/---

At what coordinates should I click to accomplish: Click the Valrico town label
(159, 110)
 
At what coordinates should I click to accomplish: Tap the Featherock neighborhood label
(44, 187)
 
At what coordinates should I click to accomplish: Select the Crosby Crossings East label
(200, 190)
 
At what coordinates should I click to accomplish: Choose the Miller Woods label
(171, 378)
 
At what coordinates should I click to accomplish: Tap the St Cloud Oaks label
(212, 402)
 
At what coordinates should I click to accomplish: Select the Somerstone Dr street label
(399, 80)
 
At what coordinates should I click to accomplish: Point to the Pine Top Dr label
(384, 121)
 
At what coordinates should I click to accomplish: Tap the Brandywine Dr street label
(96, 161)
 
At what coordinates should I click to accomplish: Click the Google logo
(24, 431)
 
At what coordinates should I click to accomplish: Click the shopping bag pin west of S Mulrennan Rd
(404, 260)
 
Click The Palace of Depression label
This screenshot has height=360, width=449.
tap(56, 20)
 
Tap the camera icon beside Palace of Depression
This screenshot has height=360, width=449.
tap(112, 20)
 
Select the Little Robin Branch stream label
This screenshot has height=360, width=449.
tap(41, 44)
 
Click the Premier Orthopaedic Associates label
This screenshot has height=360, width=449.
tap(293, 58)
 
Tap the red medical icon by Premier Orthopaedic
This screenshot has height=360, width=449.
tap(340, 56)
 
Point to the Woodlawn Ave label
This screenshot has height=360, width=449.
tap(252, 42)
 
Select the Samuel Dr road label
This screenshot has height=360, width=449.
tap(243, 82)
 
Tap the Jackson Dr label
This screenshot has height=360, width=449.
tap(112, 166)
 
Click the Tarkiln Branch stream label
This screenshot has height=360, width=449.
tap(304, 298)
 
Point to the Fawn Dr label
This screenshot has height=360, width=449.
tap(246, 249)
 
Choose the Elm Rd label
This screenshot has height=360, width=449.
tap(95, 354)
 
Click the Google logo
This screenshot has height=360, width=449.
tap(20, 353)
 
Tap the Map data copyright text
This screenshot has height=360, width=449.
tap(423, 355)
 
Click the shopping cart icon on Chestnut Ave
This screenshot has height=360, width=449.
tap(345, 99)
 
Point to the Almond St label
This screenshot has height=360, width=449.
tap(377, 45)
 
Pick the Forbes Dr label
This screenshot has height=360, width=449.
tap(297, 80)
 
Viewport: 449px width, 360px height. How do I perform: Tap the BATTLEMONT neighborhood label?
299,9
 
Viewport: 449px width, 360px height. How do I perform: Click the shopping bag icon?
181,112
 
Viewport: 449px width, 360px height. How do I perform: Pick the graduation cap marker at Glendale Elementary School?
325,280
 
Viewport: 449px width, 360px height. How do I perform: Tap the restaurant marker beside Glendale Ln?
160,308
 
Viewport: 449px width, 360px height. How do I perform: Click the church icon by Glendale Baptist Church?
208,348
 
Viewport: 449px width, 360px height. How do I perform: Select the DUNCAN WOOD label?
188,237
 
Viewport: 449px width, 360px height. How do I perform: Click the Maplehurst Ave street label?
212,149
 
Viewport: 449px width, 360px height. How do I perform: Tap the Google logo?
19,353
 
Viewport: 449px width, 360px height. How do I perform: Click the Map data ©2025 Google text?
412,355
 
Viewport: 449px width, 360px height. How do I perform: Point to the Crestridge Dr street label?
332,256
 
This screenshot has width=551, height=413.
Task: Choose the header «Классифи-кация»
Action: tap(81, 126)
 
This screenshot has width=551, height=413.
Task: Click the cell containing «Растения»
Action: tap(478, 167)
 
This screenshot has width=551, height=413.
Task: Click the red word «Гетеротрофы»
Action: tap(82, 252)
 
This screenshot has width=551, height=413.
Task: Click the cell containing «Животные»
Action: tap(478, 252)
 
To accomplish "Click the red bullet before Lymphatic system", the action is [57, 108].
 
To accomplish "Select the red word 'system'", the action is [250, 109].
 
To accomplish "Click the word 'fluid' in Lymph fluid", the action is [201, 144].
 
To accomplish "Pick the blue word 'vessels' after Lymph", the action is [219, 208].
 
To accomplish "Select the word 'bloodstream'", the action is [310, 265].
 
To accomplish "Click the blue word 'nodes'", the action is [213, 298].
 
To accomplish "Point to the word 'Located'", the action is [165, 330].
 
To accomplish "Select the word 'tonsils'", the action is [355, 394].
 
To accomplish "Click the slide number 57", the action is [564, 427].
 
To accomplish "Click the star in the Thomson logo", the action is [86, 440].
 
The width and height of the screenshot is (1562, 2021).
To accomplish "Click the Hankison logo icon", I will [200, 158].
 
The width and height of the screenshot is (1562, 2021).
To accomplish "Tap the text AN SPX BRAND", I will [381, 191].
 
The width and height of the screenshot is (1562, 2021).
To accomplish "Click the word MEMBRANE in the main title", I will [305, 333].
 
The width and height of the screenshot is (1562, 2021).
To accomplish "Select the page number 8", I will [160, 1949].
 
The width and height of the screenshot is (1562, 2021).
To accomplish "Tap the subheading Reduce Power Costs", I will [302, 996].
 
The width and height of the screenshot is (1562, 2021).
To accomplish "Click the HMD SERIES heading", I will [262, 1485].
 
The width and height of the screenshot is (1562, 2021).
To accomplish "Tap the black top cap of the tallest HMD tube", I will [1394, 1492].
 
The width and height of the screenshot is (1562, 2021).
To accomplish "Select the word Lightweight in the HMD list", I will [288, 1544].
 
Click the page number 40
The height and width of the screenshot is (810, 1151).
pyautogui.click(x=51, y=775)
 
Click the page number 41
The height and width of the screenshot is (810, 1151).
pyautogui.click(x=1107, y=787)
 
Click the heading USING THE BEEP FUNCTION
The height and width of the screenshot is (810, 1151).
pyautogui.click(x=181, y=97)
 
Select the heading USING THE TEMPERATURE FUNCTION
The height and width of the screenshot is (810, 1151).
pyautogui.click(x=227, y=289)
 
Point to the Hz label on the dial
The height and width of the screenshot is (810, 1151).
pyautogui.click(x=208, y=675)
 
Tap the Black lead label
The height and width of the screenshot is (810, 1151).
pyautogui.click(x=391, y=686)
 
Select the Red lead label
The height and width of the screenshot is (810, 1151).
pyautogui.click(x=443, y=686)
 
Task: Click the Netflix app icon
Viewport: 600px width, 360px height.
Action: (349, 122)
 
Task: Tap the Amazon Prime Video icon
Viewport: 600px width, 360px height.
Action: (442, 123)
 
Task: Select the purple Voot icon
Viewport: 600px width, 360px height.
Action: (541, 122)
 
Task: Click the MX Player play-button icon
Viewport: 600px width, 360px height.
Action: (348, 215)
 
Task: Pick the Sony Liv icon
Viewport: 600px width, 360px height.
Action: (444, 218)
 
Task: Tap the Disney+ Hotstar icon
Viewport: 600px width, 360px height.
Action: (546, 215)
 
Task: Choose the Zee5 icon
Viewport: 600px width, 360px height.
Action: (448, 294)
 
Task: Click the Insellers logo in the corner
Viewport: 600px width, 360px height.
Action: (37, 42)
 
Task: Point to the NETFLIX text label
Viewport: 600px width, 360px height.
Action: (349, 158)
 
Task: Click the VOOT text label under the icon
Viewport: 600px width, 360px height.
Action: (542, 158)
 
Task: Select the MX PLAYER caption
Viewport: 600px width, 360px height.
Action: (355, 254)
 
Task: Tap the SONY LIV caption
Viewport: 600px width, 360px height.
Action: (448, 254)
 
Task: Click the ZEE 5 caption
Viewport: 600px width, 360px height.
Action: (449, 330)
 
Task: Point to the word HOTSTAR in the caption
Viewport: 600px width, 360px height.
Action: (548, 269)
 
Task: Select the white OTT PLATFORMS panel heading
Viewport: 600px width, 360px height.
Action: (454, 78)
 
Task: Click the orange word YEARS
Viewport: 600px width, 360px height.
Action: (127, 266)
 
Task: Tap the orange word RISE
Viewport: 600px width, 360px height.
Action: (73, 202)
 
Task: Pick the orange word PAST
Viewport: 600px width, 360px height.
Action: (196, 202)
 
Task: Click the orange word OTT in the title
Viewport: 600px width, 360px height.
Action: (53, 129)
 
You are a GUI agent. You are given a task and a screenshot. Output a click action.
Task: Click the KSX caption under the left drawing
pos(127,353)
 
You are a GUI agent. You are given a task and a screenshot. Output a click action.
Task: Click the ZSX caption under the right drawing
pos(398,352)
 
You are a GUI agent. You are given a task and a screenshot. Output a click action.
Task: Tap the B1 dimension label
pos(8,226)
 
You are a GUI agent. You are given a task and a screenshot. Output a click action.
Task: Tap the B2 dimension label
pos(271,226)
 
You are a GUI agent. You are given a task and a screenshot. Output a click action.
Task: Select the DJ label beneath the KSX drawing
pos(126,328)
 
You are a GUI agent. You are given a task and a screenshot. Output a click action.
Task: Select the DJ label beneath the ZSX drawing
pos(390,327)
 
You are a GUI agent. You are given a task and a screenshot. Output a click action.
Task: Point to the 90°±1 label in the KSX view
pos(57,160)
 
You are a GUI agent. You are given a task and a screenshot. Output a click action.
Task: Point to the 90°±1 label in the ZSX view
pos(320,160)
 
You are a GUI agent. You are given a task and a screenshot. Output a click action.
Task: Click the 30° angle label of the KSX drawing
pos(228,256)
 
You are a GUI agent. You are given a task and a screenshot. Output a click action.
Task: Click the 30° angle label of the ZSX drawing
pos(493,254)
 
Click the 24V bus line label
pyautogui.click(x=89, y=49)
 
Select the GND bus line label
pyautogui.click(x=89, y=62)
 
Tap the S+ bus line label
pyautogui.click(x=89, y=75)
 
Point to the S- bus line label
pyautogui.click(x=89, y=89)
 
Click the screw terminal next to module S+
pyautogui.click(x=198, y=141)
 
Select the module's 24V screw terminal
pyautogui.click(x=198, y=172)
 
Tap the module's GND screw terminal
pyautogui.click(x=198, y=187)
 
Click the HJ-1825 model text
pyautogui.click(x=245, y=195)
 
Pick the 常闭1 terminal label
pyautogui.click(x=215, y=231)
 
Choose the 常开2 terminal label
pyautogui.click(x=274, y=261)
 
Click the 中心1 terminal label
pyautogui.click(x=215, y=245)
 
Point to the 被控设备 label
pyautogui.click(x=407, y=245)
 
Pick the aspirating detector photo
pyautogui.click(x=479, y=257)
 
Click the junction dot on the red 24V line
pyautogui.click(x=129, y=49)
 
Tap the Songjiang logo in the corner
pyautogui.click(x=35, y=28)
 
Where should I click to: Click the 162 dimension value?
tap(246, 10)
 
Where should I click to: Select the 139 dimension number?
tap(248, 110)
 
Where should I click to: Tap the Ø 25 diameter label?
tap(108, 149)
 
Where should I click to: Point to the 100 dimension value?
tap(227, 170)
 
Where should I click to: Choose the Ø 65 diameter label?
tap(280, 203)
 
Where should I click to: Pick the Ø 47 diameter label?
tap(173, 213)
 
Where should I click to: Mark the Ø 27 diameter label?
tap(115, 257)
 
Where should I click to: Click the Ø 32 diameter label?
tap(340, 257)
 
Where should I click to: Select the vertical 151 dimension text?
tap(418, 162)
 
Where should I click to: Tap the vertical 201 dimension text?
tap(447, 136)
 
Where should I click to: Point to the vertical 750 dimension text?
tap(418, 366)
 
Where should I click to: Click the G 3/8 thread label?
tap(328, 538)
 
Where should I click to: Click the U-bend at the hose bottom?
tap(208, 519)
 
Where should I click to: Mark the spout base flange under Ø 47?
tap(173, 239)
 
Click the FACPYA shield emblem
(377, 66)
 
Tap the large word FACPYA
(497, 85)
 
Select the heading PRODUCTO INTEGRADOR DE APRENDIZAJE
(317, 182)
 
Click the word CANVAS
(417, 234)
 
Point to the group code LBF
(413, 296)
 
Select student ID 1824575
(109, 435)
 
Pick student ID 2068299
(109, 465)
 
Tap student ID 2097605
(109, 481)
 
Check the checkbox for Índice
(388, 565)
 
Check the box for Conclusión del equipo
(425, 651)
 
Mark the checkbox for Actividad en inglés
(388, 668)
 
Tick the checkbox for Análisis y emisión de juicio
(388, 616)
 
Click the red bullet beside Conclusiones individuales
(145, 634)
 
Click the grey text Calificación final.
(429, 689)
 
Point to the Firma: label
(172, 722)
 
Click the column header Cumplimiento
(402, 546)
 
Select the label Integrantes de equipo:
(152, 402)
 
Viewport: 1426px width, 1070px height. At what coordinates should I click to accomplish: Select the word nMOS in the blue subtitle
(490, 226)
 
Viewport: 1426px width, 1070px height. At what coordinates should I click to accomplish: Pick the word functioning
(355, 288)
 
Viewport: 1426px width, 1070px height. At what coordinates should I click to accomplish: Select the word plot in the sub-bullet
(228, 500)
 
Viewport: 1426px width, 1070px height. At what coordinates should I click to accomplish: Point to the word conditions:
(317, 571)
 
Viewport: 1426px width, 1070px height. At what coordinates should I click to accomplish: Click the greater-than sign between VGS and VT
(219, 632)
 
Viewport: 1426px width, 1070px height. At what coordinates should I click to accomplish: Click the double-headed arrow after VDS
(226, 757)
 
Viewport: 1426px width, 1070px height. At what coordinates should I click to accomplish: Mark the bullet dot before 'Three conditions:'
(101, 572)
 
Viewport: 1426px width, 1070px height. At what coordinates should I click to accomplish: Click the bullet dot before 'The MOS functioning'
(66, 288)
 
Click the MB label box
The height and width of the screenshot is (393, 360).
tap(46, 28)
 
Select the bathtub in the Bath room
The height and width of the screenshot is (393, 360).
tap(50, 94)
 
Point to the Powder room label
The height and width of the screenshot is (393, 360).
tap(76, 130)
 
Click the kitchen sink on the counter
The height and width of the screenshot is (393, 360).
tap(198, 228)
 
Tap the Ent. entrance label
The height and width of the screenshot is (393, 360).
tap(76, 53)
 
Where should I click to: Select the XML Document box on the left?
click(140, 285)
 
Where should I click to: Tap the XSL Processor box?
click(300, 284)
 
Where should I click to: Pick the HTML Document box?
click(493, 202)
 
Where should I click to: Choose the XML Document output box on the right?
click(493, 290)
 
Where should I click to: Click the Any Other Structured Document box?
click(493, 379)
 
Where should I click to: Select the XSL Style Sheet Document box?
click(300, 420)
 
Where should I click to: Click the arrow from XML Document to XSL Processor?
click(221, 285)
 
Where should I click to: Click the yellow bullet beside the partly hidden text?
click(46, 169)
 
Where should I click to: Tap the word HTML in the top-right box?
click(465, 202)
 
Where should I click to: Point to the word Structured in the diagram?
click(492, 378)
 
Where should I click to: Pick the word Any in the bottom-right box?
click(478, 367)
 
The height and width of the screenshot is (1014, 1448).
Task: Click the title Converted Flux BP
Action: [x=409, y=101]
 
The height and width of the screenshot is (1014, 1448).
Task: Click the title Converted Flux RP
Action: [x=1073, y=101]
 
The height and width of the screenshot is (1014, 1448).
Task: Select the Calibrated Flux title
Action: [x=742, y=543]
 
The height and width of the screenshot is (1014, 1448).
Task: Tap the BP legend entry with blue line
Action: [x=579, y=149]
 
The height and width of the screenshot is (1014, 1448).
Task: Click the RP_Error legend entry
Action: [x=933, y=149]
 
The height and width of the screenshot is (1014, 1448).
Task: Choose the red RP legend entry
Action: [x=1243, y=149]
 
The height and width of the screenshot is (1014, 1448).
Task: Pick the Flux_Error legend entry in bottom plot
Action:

\---

Could you swap "Click" for "Press" in the lines from the one with "Viewport: 449px width, 360px height. How do I perform: Point" to the one with "Action: tap(478, 252)", keeping everything else unchanged, and give back only those lines?

| Correct output |
Viewport: 449px width, 360px height. How do I perform: Point to the Crestridge Dr street label?
332,256
 
This screenshot has width=551, height=413.
Task: Choose the header «Классифи-кация»
Action: tap(81, 126)
 
This screenshot has width=551, height=413.
Task: Press the cell containing «Растения»
Action: tap(478, 167)
 
This screenshot has width=551, height=413.
Task: Press the red word «Гетеротрофы»
Action: tap(82, 252)
 
This screenshot has width=551, height=413.
Task: Press the cell containing «Животные»
Action: tap(478, 252)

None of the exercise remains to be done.